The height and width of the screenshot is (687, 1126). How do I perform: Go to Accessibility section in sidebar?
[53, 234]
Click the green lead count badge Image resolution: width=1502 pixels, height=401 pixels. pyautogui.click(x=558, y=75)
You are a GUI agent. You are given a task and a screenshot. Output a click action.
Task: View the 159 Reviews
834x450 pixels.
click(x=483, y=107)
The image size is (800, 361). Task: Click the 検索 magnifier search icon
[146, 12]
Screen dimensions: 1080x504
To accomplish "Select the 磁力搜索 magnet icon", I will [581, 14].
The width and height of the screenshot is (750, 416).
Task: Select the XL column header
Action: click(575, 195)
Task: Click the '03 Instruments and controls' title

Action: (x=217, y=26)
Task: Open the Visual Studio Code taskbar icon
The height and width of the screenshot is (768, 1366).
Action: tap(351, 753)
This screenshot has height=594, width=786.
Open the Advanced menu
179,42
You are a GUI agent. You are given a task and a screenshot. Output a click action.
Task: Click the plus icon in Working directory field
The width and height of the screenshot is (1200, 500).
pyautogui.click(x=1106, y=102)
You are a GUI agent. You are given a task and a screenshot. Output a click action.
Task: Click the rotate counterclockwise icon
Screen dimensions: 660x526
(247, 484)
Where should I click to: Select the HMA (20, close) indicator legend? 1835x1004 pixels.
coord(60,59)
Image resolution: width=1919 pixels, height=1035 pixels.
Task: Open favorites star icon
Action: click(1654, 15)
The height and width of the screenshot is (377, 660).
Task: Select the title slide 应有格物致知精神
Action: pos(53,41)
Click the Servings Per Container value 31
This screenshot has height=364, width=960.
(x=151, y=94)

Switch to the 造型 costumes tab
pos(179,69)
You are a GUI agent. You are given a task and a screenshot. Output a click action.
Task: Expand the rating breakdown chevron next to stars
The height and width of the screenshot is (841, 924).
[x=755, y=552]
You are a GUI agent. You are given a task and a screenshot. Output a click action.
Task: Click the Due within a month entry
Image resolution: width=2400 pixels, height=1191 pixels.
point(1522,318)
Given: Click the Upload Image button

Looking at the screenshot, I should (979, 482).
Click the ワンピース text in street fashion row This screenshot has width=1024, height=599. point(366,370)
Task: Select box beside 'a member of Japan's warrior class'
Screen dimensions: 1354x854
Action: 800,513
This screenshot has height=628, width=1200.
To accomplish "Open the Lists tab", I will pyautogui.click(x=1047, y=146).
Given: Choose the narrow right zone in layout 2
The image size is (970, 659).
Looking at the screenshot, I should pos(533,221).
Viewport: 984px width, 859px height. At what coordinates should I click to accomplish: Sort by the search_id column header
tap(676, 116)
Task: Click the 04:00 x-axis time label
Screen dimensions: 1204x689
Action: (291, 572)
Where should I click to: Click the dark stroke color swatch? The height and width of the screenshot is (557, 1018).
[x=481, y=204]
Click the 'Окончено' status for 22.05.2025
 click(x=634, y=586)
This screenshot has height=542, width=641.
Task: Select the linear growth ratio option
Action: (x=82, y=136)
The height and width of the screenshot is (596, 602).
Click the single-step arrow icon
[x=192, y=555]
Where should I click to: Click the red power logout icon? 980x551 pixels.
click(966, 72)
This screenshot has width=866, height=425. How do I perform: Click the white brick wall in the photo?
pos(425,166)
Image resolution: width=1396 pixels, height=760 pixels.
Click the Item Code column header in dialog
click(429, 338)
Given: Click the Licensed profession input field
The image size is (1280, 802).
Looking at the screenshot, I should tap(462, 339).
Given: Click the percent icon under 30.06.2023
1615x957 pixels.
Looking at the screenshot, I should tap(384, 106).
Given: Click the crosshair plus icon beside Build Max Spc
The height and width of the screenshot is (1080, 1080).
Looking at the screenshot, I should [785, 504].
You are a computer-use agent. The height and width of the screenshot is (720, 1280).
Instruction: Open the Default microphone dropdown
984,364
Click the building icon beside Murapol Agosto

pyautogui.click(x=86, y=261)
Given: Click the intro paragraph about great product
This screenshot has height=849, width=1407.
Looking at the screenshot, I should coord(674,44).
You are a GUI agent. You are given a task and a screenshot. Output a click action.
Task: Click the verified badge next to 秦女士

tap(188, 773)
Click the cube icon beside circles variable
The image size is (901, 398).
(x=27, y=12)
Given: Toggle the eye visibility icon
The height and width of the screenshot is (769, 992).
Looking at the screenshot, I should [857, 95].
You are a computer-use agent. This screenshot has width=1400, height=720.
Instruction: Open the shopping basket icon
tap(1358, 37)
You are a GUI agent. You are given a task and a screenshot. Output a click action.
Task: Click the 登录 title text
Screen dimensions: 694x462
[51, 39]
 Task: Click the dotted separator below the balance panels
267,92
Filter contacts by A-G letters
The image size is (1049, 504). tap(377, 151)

» TASK GOAL: Please copy the whole of the material exactly as written.

» RESPONSE:
The height and width of the screenshot is (687, 1126). How do I perform: Go to Accessibility section in sidebar?
[53, 234]
Click the green lead count badge Image resolution: width=1502 pixels, height=401 pixels. pyautogui.click(x=558, y=75)
You are a GUI agent. You are given a task and a screenshot. Output a click action.
Task: View the 159 Reviews
834x450 pixels.
click(x=483, y=107)
The image size is (800, 361). Task: Click the 検索 magnifier search icon
[146, 12]
Screen dimensions: 1080x504
To accomplish "Select the 磁力搜索 magnet icon", I will [581, 14].
The width and height of the screenshot is (750, 416).
Task: Select the XL column header
Action: click(575, 195)
Task: Click the '03 Instruments and controls' title

Action: (x=217, y=26)
Task: Open the Visual Studio Code taskbar icon
The height and width of the screenshot is (768, 1366).
Action: tap(351, 753)
This screenshot has height=594, width=786.
Open the Advanced menu
179,42
You are a GUI agent. You are given a task and a screenshot. Output a click action.
Task: Click the plus icon in Working directory field
The width and height of the screenshot is (1200, 500).
pyautogui.click(x=1106, y=102)
You are a GUI agent. You are given a task and a screenshot. Output a click action.
Task: Click the rotate counterclockwise icon
Screen dimensions: 660x526
(247, 484)
Where should I click to: Select the HMA (20, close) indicator legend? 1835x1004 pixels.
coord(60,59)
Image resolution: width=1919 pixels, height=1035 pixels.
Task: Open favorites star icon
Action: click(1654, 15)
The height and width of the screenshot is (377, 660).
Task: Select the title slide 应有格物致知精神
Action: pos(53,41)
Click the Servings Per Container value 31
This screenshot has height=364, width=960.
(x=151, y=94)

Switch to the 造型 costumes tab
pos(179,69)
You are a GUI agent. You are given a task and a screenshot. Output a click action.
Task: Expand the rating breakdown chevron next to stars
The height and width of the screenshot is (841, 924).
[x=755, y=552]
You are a GUI agent. You are given a task and a screenshot. Output a click action.
Task: Click the Due within a month entry
Image resolution: width=2400 pixels, height=1191 pixels.
point(1522,318)
Given: Click the Upload Image button

Looking at the screenshot, I should (979, 482).
Click the ワンピース text in street fashion row This screenshot has width=1024, height=599. point(366,370)
Task: Select box beside 'a member of Japan's warrior class'
Screen dimensions: 1354x854
Action: 800,513
This screenshot has height=628, width=1200.
To accomplish "Open the Lists tab", I will pyautogui.click(x=1047, y=146).
Given: Choose the narrow right zone in layout 2
The image size is (970, 659).
Looking at the screenshot, I should pos(533,221).
Viewport: 984px width, 859px height. At what coordinates should I click to accomplish: Sort by the search_id column header
tap(676, 116)
Task: Click the 04:00 x-axis time label
Screen dimensions: 1204x689
Action: (291, 572)
Where should I click to: Click the dark stroke color swatch? The height and width of the screenshot is (557, 1018).
[x=481, y=204]
Click the 'Окончено' status for 22.05.2025
 click(x=634, y=586)
This screenshot has height=542, width=641.
Task: Select the linear growth ratio option
Action: (x=82, y=136)
The height and width of the screenshot is (596, 602).
Click the single-step arrow icon
[x=192, y=555]
Where should I click to: Click the red power logout icon? 980x551 pixels.
click(966, 72)
This screenshot has width=866, height=425. How do I perform: Click the white brick wall in the photo?
pos(425,166)
Image resolution: width=1396 pixels, height=760 pixels.
Click the Item Code column header in dialog
click(429, 338)
Given: Click the Licensed profession input field
The image size is (1280, 802).
Looking at the screenshot, I should tap(462, 339).
Given: Click the percent icon under 30.06.2023
1615x957 pixels.
Looking at the screenshot, I should tap(384, 106).
Given: Click the crosshair plus icon beside Build Max Spc
The height and width of the screenshot is (1080, 1080).
Looking at the screenshot, I should [785, 504].
You are a computer-use agent. The height and width of the screenshot is (720, 1280).
Instruction: Open the Default microphone dropdown
984,364
Click the building icon beside Murapol Agosto

pyautogui.click(x=86, y=261)
Given: Click the intro paragraph about great product
This screenshot has height=849, width=1407.
Looking at the screenshot, I should coord(674,44).
You are a GUI agent. You are given a task and a screenshot. Output a click action.
Task: Click the verified badge next to 秦女士

tap(188, 773)
Click the cube icon beside circles variable
The image size is (901, 398).
(x=27, y=12)
Given: Toggle the eye visibility icon
The height and width of the screenshot is (769, 992).
Looking at the screenshot, I should [857, 95].
You are a computer-use agent. This screenshot has width=1400, height=720.
Instruction: Open the shopping basket icon
tap(1358, 37)
You are a GUI agent. You are given a task and a screenshot. Output a click action.
Task: Click the 登录 title text
Screen dimensions: 694x462
[51, 39]
 Task: Click the dotted separator below the balance panels
267,92
Filter contacts by A-G letters
The image size is (1049, 504). tap(377, 151)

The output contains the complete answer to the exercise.